* Trecho do texto:
================
O que é esse bem tão procurado que chamamos de Felicidade?
Cibele Brandão¹
Hoje mais uma vez o vento virar. Percebi que mais uma estação do ano se sucede. Temos as quatro estações, mas a primavera é a estação do ano que a maioria das pessoas dizem ser a de sua preferência. É certo que ela tem a temperatura agradável, bastante luminosidade e poucas variações meteorológicas. Mas, o que a caracteriza e possivelmente faz com que as pessoas a apreciem tanto é que é a estação em que desabrocham as flores. Metaforicamente gostamos de constatar que depois do inverno segue-se com a primavera uma espécie de renascimento. Campos cinzentos e queimados tornam-se revigorados com a bonança da nova estação. Poder constatar que as coisas podem se modificar e que o que está seco pode voltar ser fértil e vicejante é uma das formas de felicidade e reasseguramento para os seres humanos.
================
* Problemas e tarefas:
A - Copie sem alterações o trecho do texto sobre a felicidade que começa nas palavras "O que é esse" e termina depois de "os seres humanos.".
B - Reescreva de forma mais breve o parágrafo do texto sobre a felicidade que começa com "Hoje mais uma vez", mantendo os fatos principais.
A listagem não tem relação com este trabalho.
================
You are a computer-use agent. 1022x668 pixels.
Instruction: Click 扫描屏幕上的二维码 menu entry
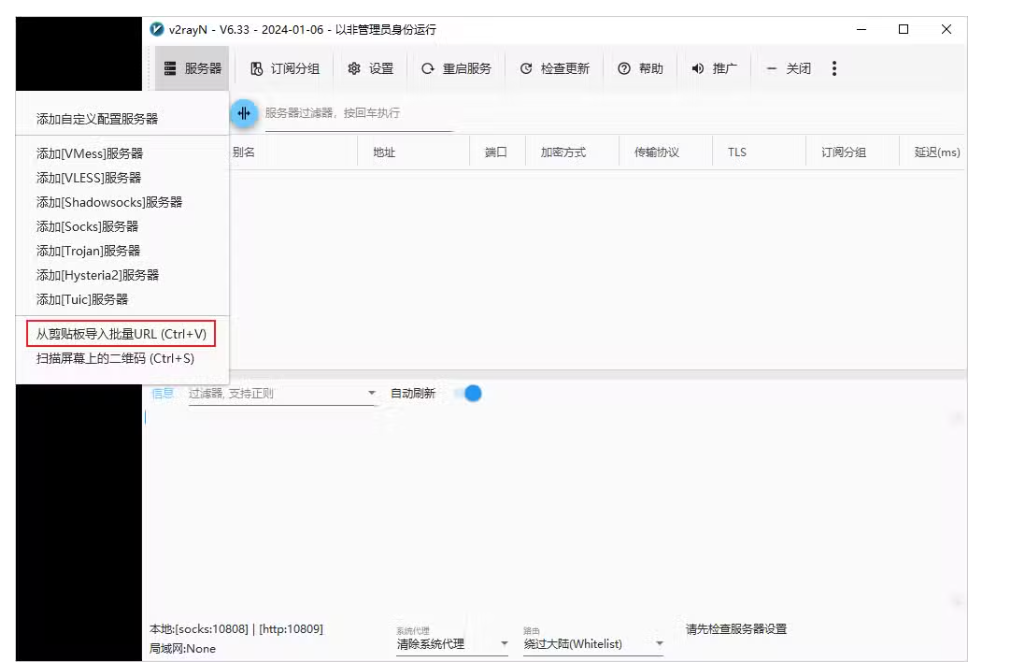click(115, 358)
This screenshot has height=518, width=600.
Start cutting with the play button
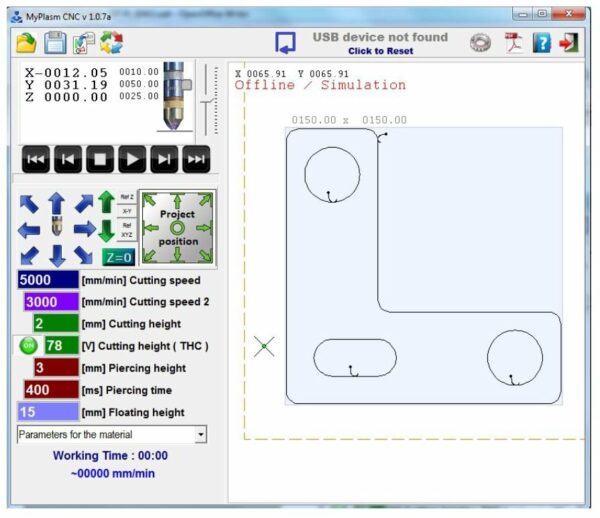[132, 159]
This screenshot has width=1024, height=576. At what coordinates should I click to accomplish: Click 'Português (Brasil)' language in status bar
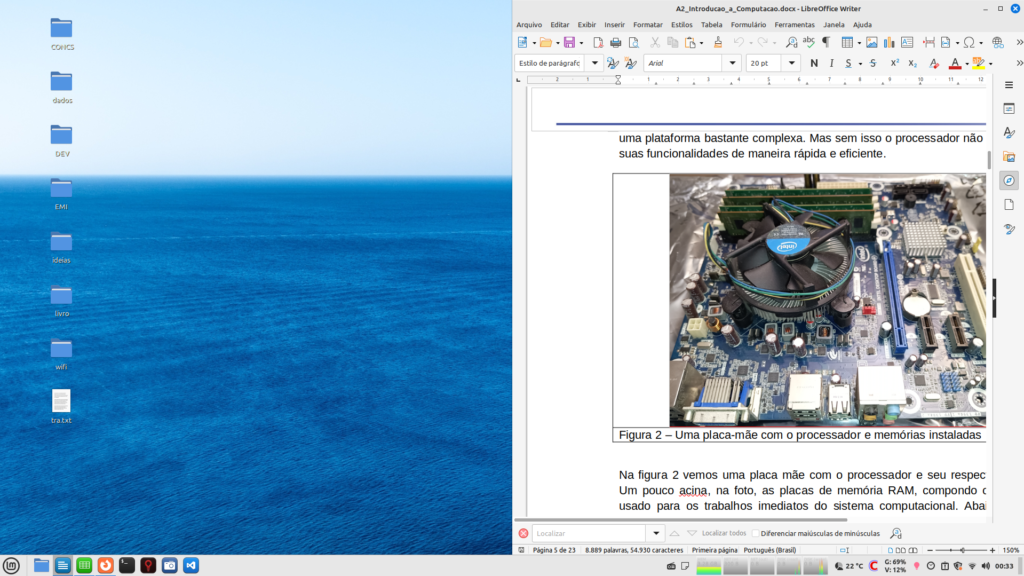point(772,550)
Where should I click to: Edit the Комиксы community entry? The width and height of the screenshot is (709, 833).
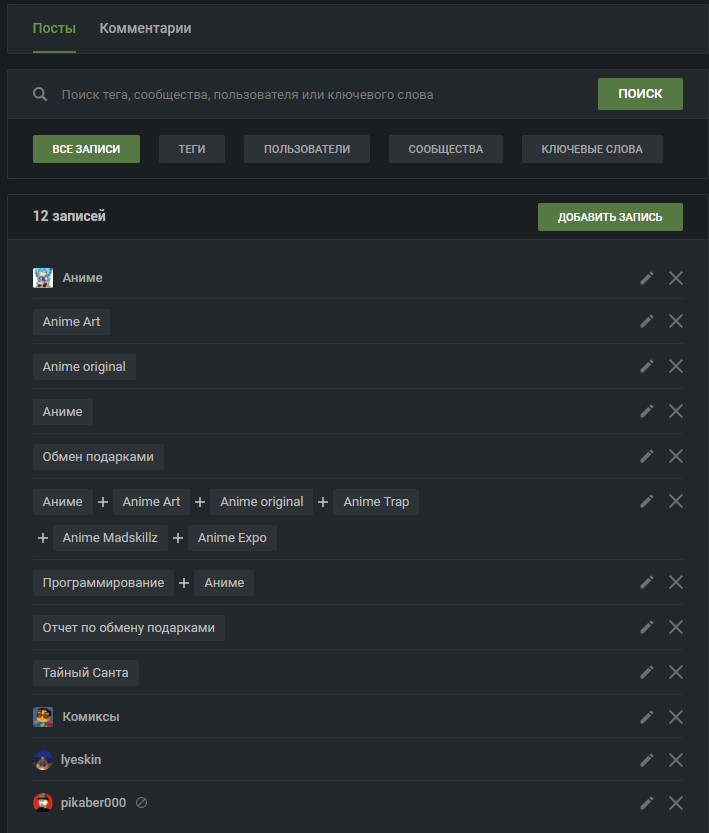(x=647, y=717)
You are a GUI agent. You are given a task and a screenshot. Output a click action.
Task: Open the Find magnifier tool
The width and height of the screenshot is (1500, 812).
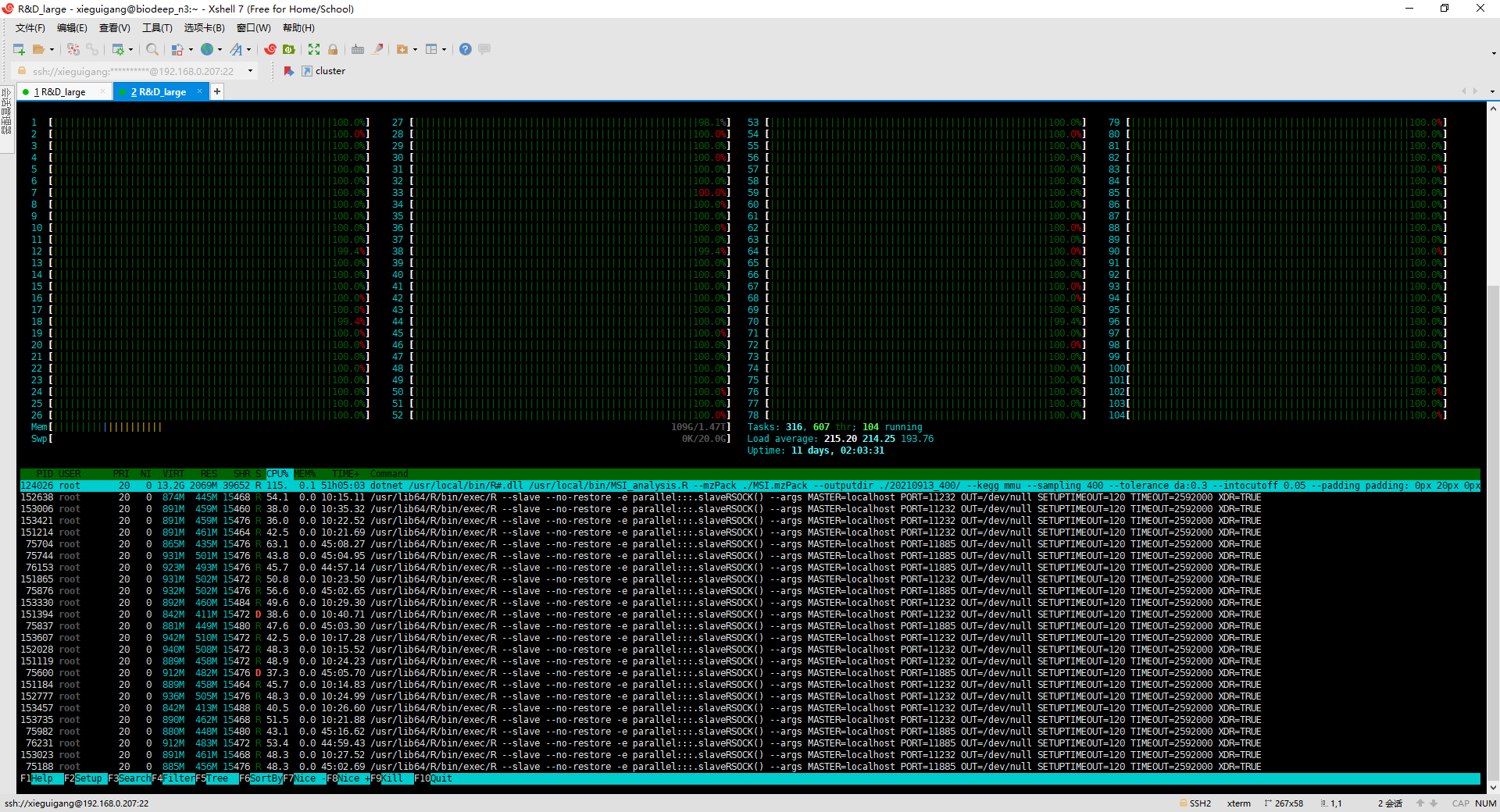coord(152,49)
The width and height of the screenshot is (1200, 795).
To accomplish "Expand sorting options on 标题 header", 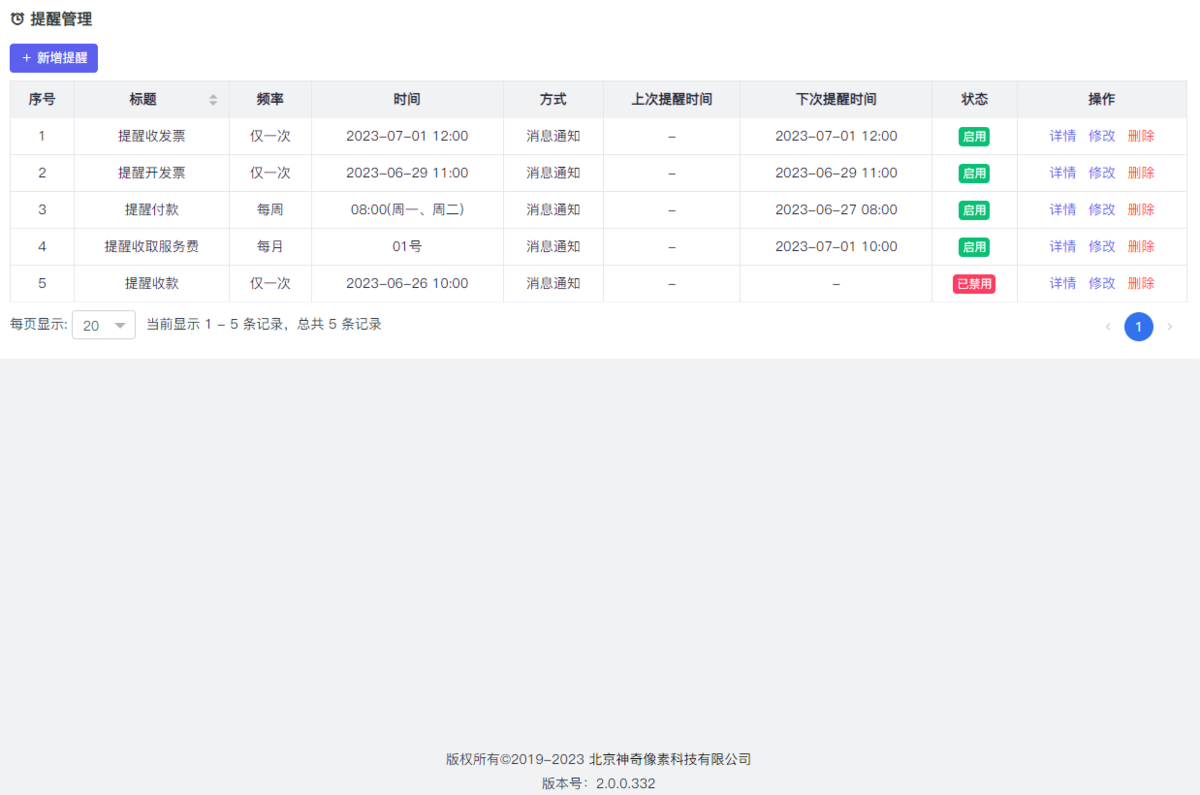I will coord(213,99).
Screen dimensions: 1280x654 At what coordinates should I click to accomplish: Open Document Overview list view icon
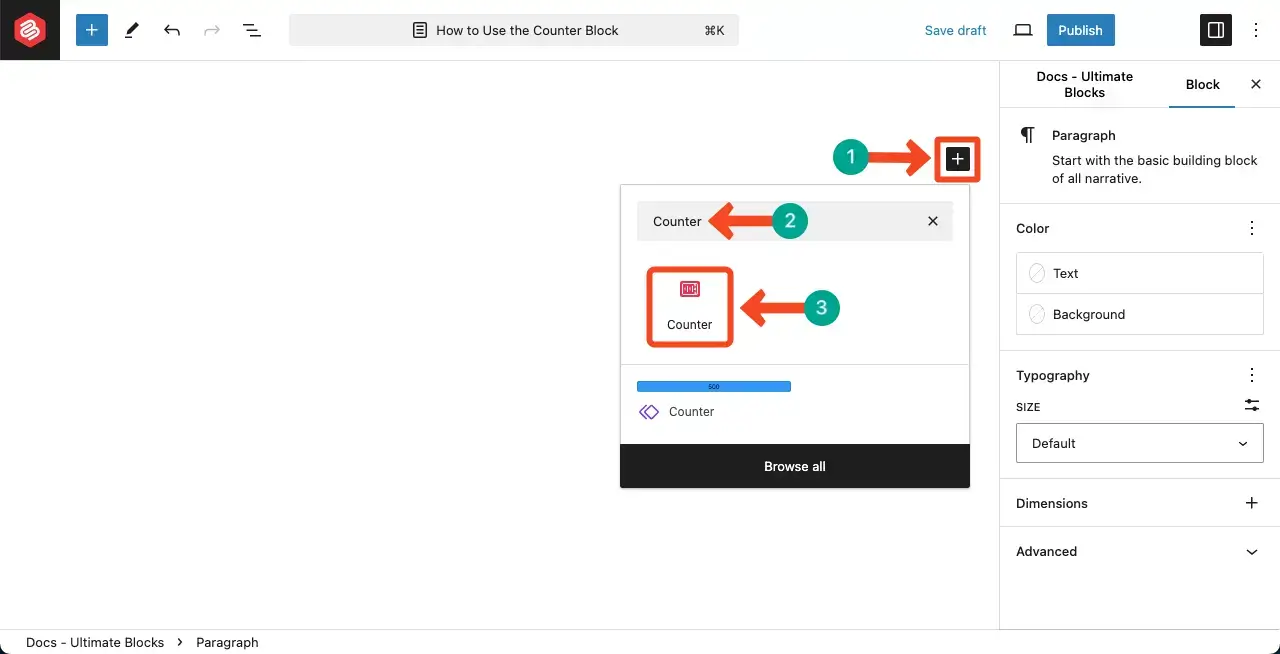click(x=252, y=30)
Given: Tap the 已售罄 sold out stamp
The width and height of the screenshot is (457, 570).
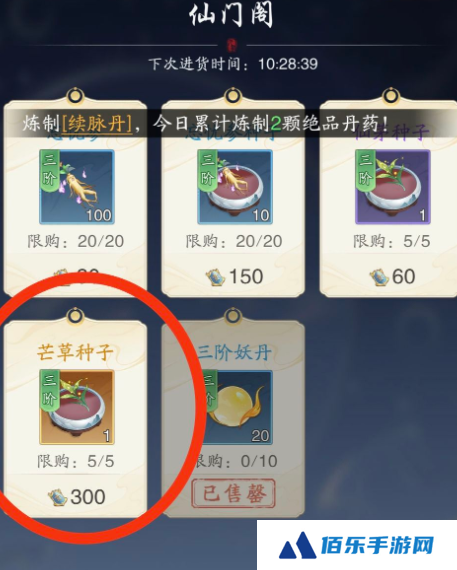Looking at the screenshot, I should click(x=233, y=493).
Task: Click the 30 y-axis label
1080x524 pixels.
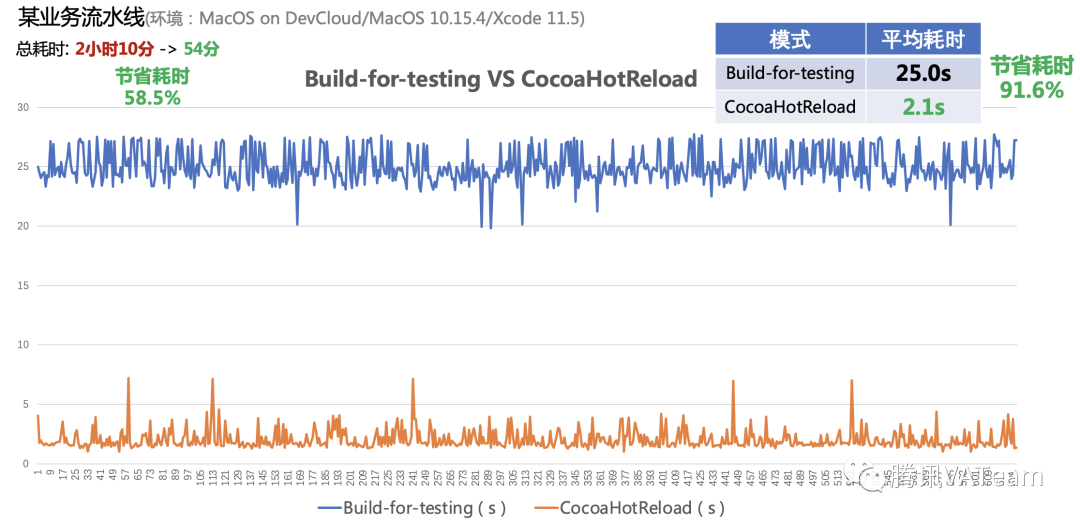Action: point(23,107)
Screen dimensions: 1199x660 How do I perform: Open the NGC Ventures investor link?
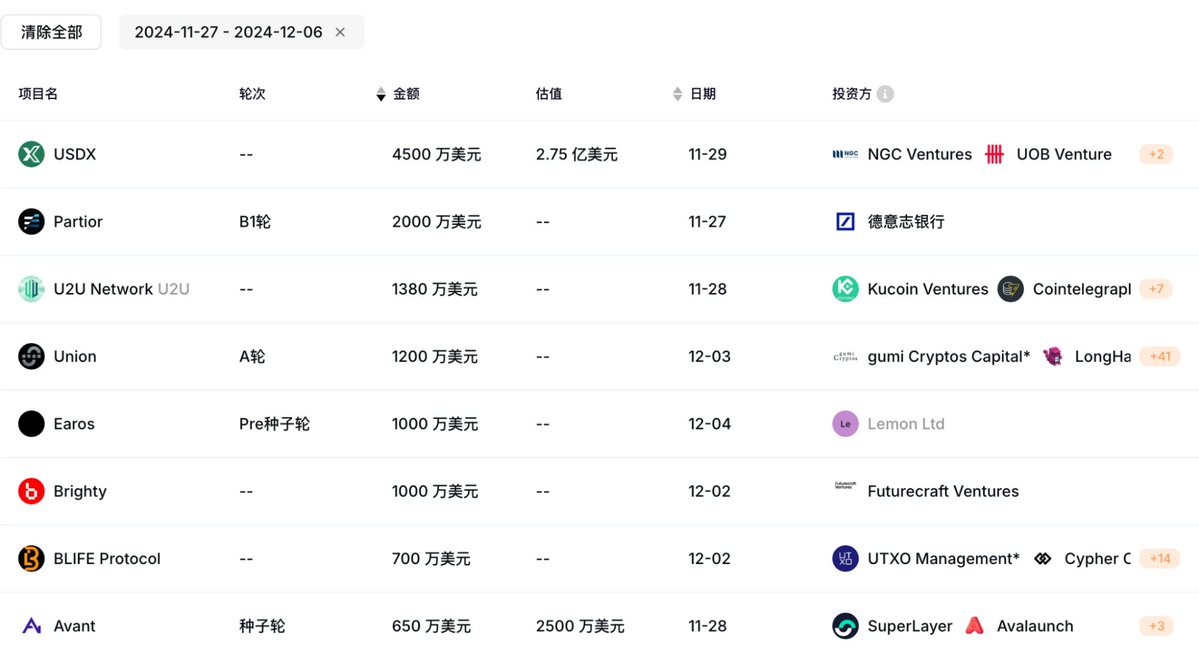[919, 154]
================
* Resultados:
A -
O que é esse bem tão procurado que chamamos de Felicidade?
Cibele Brandão¹
Hoje mais uma vez o vento virar. Percebi que mais uma estação do ano se sucede. Temos as quatro estações, mas a primavera é a estação do ano que a maioria das pessoas dizem ser a de sua preferência. É certo que ela tem a temperatura agradável, bastante luminosidade e poucas variações meteorológicas. Mas, o que a caracteriza e possivelmente faz com que as pessoas a apreciem tanto é que é a estação em que desabrocham as flores. Metaforicamente gostamos de constatar que depois do inverno segue-se com a primavera uma espécie de renascimento. Campos cinzentos e queimados tornam-se revigorados com a bonança da nova estação. Poder constatar que as coisas podem se modificar e que o que está seco pode voltar ser fértil e vicejante é uma das formas de felicidade e reasseguramento para os seres humanos.

B - Mais uma estação do ano se sucede. Das quatro estações, a primavera é a preferida da maioria das pessoas. Ela tem temperatura agradável, muita luminosidade e poucas variações meteorológicas. O que possivelmente faz com que seja tão apreciada é que nela as flores desabrocham. Metaforicamente, ela representa um renascimento depois do inverno, quando campos cinzentos e queimados se revigoram. Constatar que o que está seco pode voltar a ser fértil e vicejante é uma forma de felicidade e reasseguramento para os seres humanos.